=== WHAT YOU NEED TO DO ===
A: Reproduce word for word the part of the passage on Hyundai's U.S. transaction prices from "In August, Hyundai" to "1,363 USD increase.".
B: In the passage on Hyundai's U.S. transaction prices, by how many dollars did the monthly ATP rise from April to August?

=== SUPPLIED TEXT ===
In August, Hyundai Motor Group’s average transaction price (ATP) in the U.S. reached a yearly high, exceeding 39,000 USD. This surge is largely driven by robust sales of higher-priced vehicles, particularly hybrid electric vehicles (HEVs). However, some industry experts suggest that efforts to curb price hikes through reduced incentives and streamlined production may have reached their limit since the 25% tariff was implemented in April.
Cox Automotive, a leading automotive market research firm, reports that Hyundai Motor Group’s ATP for August reached 39,037 USD, marking a 1.3% increase from July.
This figure represents the highest monthly ATP of the year, showing a 3.6% jump from April when the 25% tariff on imported vehicles was first imposed. In dollar terms, this translates to a 1,363 USD increase.

=== INFORMATION SHOWN ===
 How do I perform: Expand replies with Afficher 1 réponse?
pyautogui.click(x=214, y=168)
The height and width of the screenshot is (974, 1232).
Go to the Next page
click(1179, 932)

...

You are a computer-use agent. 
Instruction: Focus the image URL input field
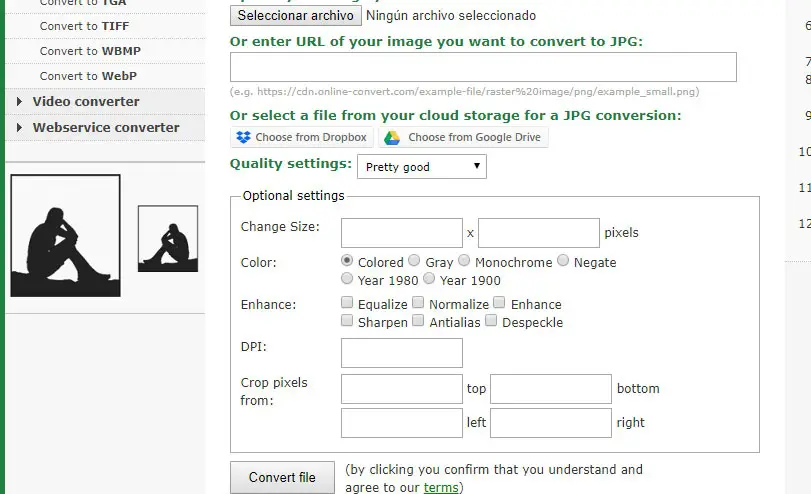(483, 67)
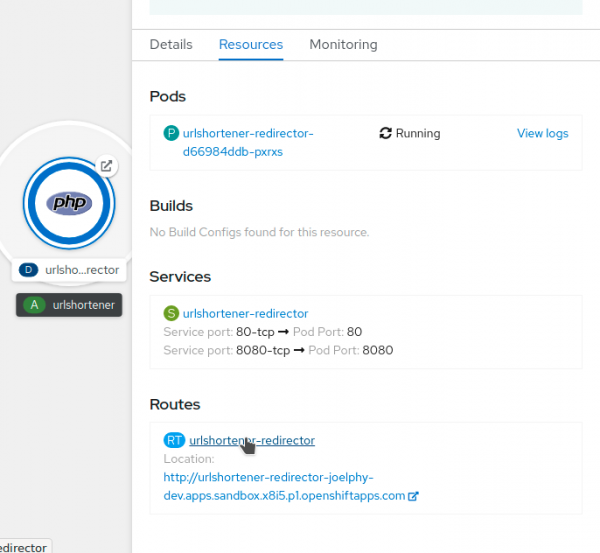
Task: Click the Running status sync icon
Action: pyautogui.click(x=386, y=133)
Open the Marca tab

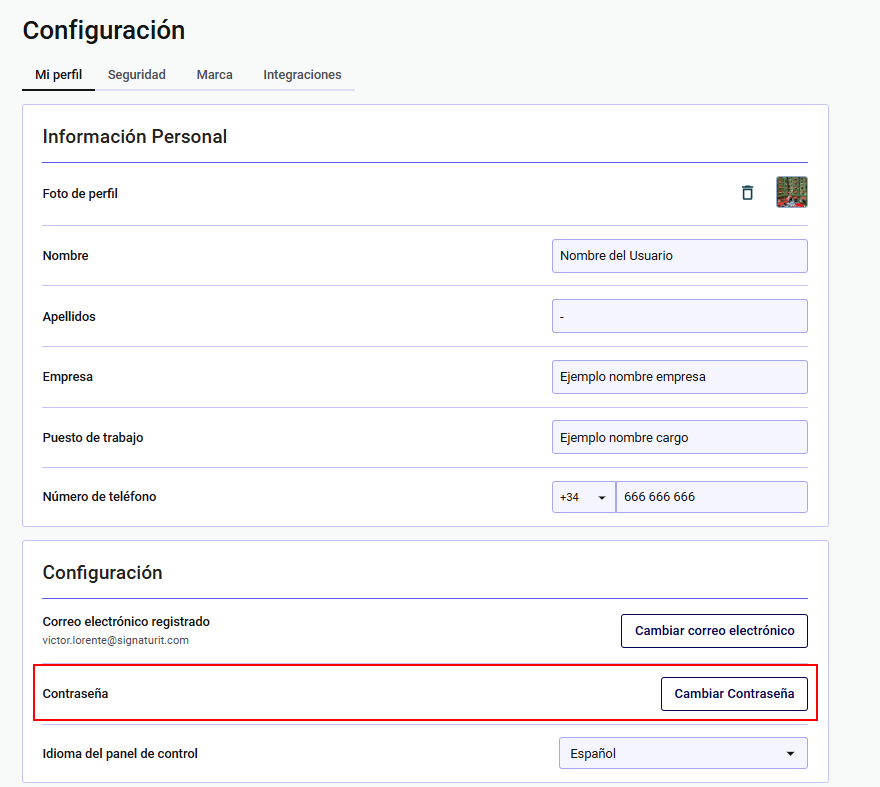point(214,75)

=== RESULTS FOR EACH TASK ===
A:
In August, Hyundai Motor Group’s average transaction price (ATP) in the U.S. reached a yearly high, exceeding 39,000 USD. This surge is largely driven by robust sales of higher-priced vehicles, particularly hybrid electric vehicles (HEVs). However, some industry experts suggest that efforts to curb price hikes through reduced incentives and streamlined production may have reached their limit since the 25% tariff was implemented in April.
Cox Automotive, a leading automotive market research firm, reports that Hyundai Motor Group’s ATP for August reached 39,037 USD, marking a 1.3% increase from July.
This figure represents the highest monthly ATP of the year, showing a 3.6% jump from April when the 25% tariff on imported vehicles was first imposed. In dollar terms, this translates to a 1,363 USD increase.

B: 1,363 USD